Take Cesar Chavez, who founded the United Farm Workers Association in 1962 and led one of the most famous labor struggles in American history. In September his visage was placed on a U.S. postage stamp. In Chavez's home state of Arizona, Republican Sen. John McCain is campaigning to preserve "historic Cesar Chavez sites."
In Colorado, Chavez marched from Center, in the San Luis Valley, to the capital in Denver to highlight the mistreatment of potato growers. Former El Paso AFL-CIO President Norman Pledger marched alongside Chavez and remembers housing him and his supporters in the carpenters' union hall in Colorado Springs.
"We couldn't get a doctor in to treat their feet wounds, Pledger recalled. "We finally found a black doctor in Denver who would do it."
While Chavez's campaign for potato growers was not successful, his 25-day fast during the campaign for largely Mexican grape harvesters in California is one of the shining examples of Ghandian nonviolence at work in the labor movement.
Next month, the statewide ballot measure E, sponsored by Denver's Democratic Sen. Rob Hernandez, will attempt to make Cesar Chavez Day a paid state holiday.
Last year, Chavez's birthday was recognized as an optional holiday by the state Senate and House of Representatives and was signed into law by Republican Gov. Bill Owens -- an irony that was not lost on state AFL-CIO president Ellen Golombek.

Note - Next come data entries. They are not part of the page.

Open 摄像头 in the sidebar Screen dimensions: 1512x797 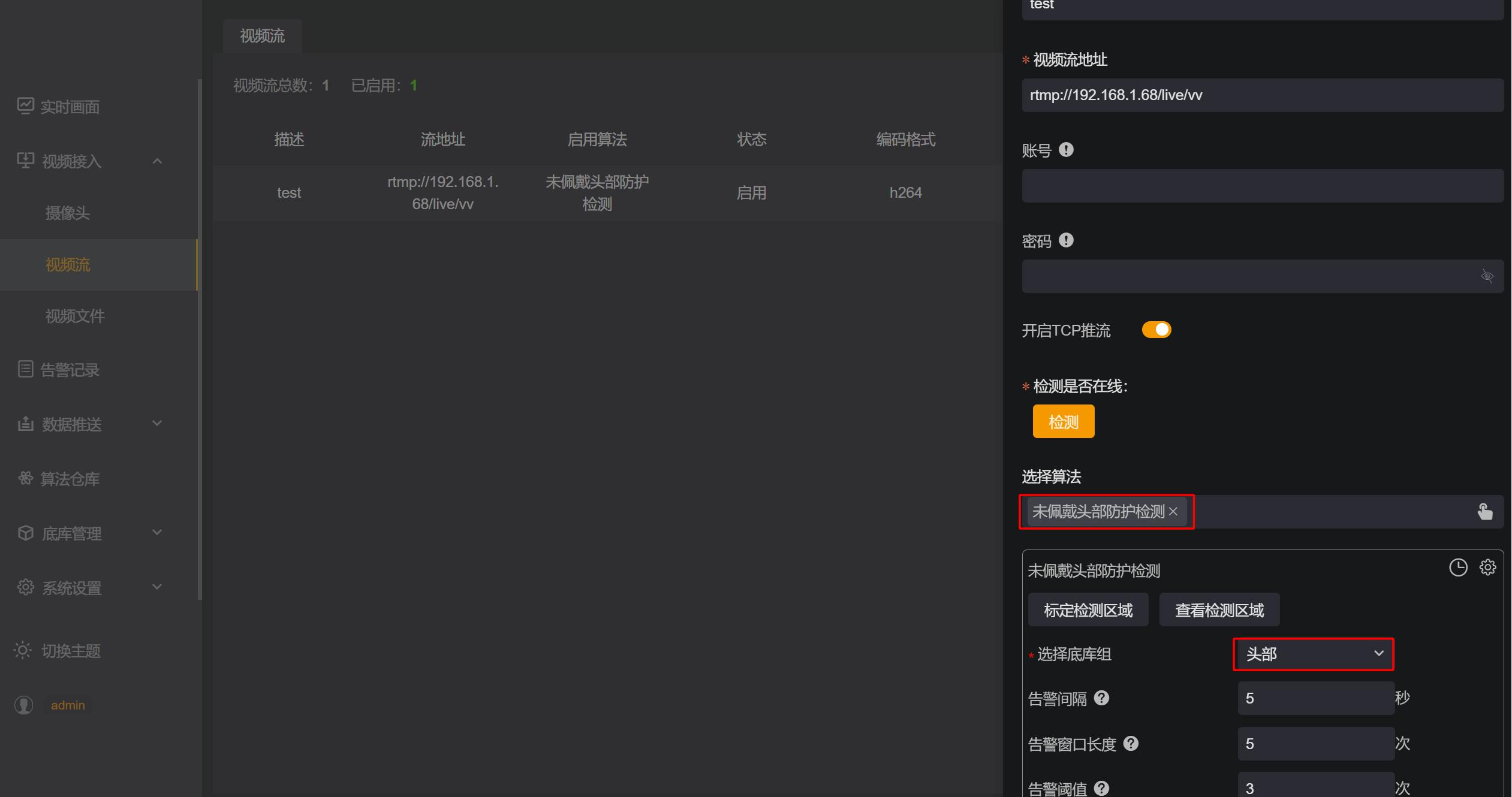(67, 213)
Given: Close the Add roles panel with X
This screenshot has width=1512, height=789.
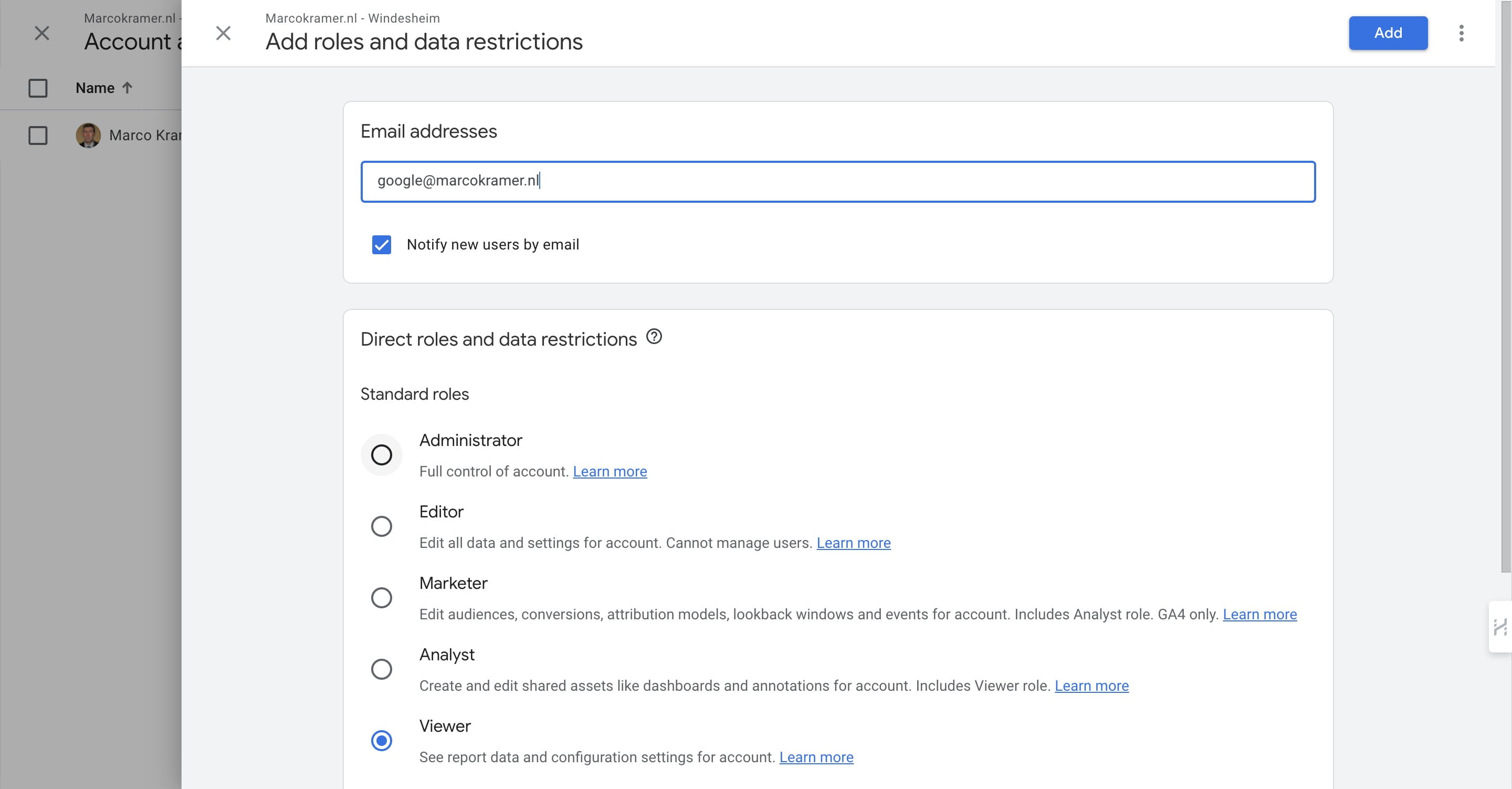Looking at the screenshot, I should pyautogui.click(x=223, y=33).
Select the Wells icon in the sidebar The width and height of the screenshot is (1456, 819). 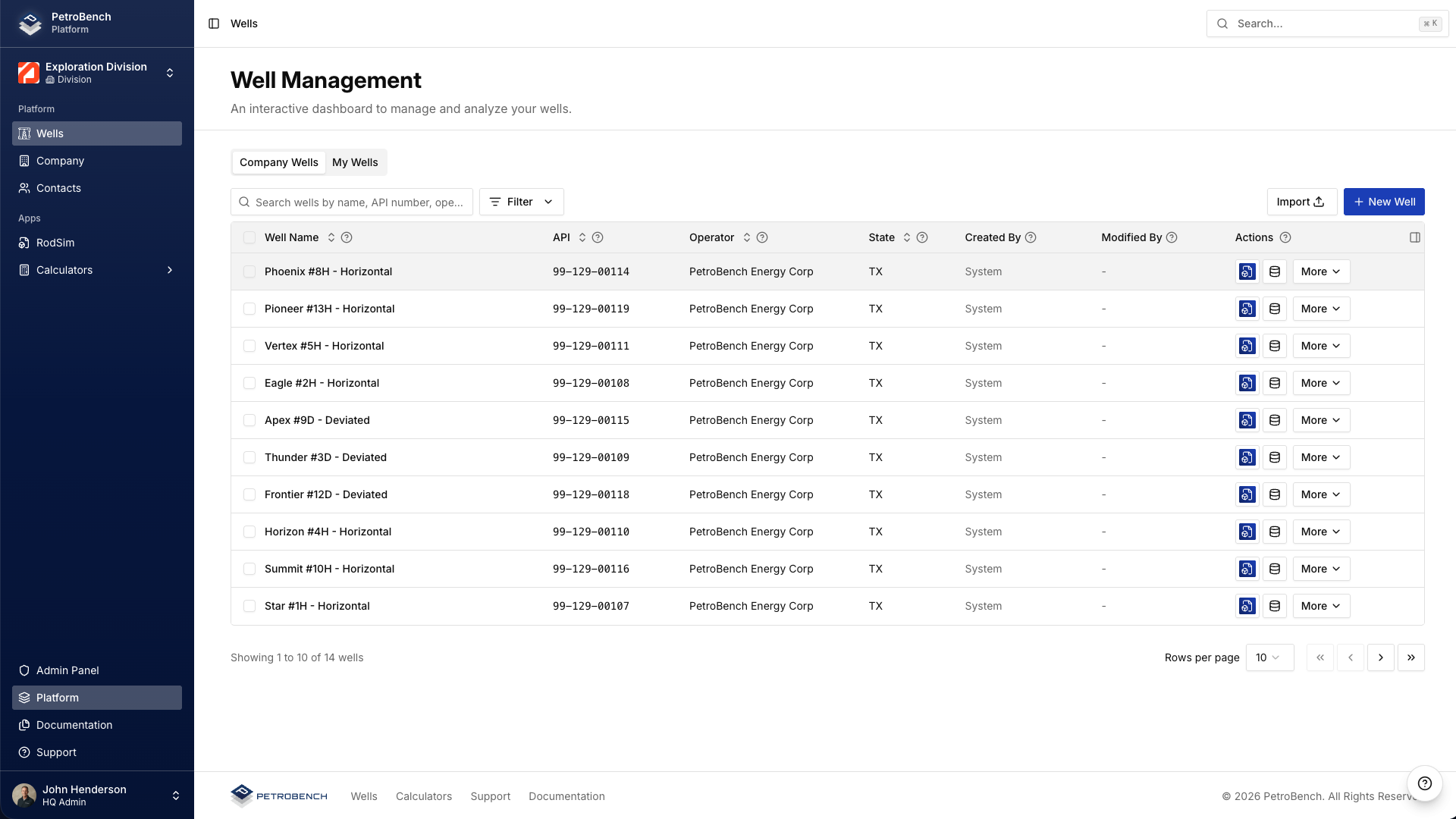point(49,133)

"During the signing, the word 'union' never passed the governor's lips; I think that says everything," she said, noting Gov. Owens is not a supporter of organized labor.
"We believe it is an honor that's due," Golombek said of the proposed holiday. "Are other people considering it for other reasons? Probably. It's about honoring a person who gave his life to helping abused, mistreated workers, to get the dignity they deserve."

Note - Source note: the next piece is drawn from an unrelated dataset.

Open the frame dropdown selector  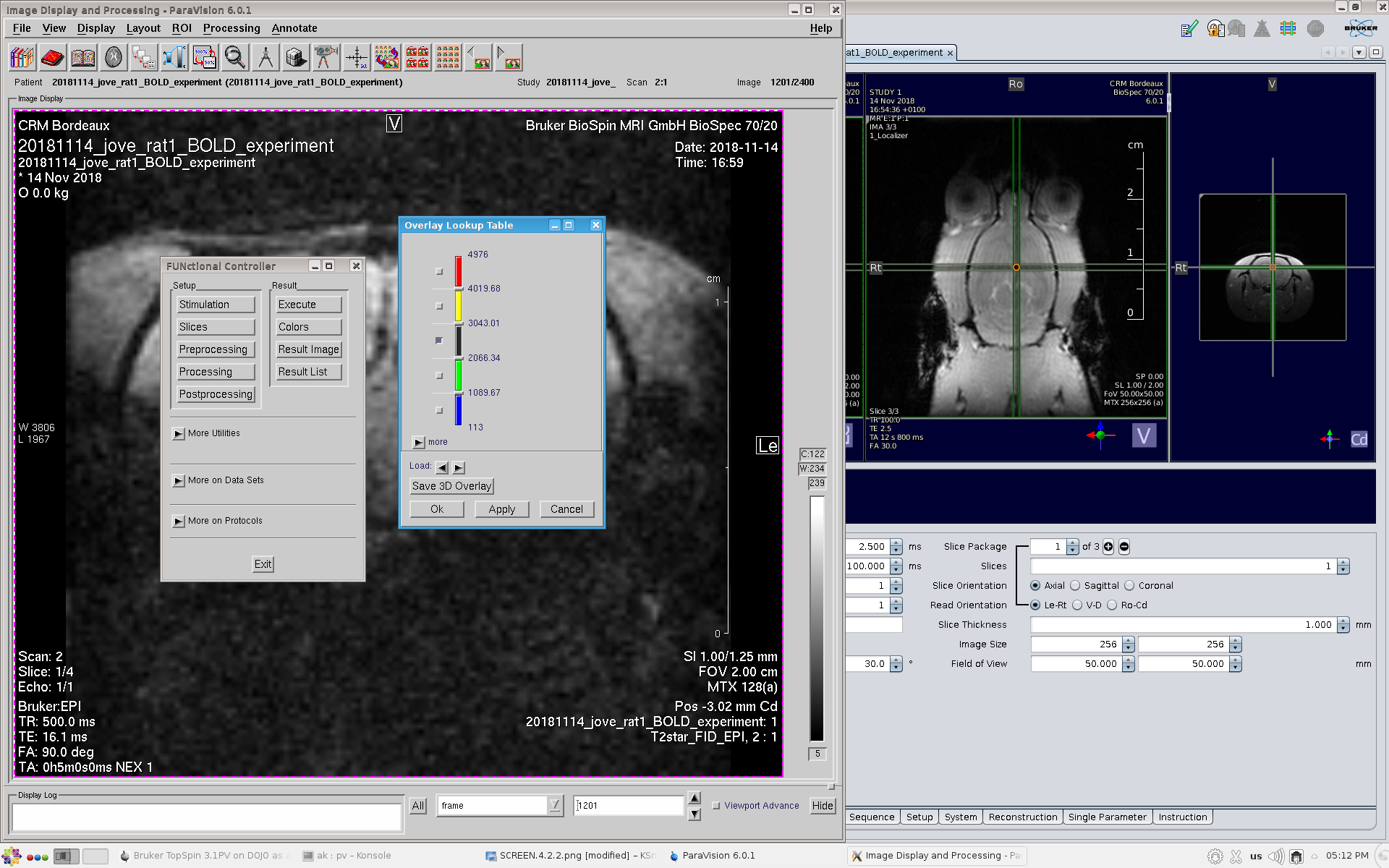(554, 805)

While Colorado's AFL-CIO has put some support behind measure E, it has more pressing fish to fry. "Our primary goal is to keep control of the [state] Senate," El Paso County AFL-CIO president Mark Johnson said.
If Chavez's role as a union activist and organizer are stripped from his official legacy, labor historian Nelson Lichtenstein is not surprised.
"Rather than legitimize the idea of what he stood for, he's sort of turned into a "colorful character,'" Nelson said before citing the example of Cesar Chavez clubs in California that are composed of Latinos, but have nothing to do with farm workers or labor organizing.
Lichtenstein, whose books include a seminal biography of United Auto Workers founder Walter Reuther, adds that Chavez serves more as an identity politics figure than an enduring symbol for the ideals of union solidarity.
Lichtenstein mentioned, by way of a similar example, the late International Longshoreman Workers Union founder Harry Bridges who, despite his open affiliation with the communist party, has streets named after him in various West Coast port cities.
"He's portrayed as a sort of booster of the shipping industry," Lichtenstein adds with a chuckle.
A mere 9-percent of Colorado's workers are members of labor unions, a figure slightly below the waning national average of 13 percent.
If Referendum E passes next month, Colorado will join California in recognizing Cesar Chavez Day as a paid holiday. While California was the birthplace of the UFW and remains its most active state, Colorado has never had a local chapter. Roughly 20,000 state workers may get another day off. What unorganized workers will receive is less obvious.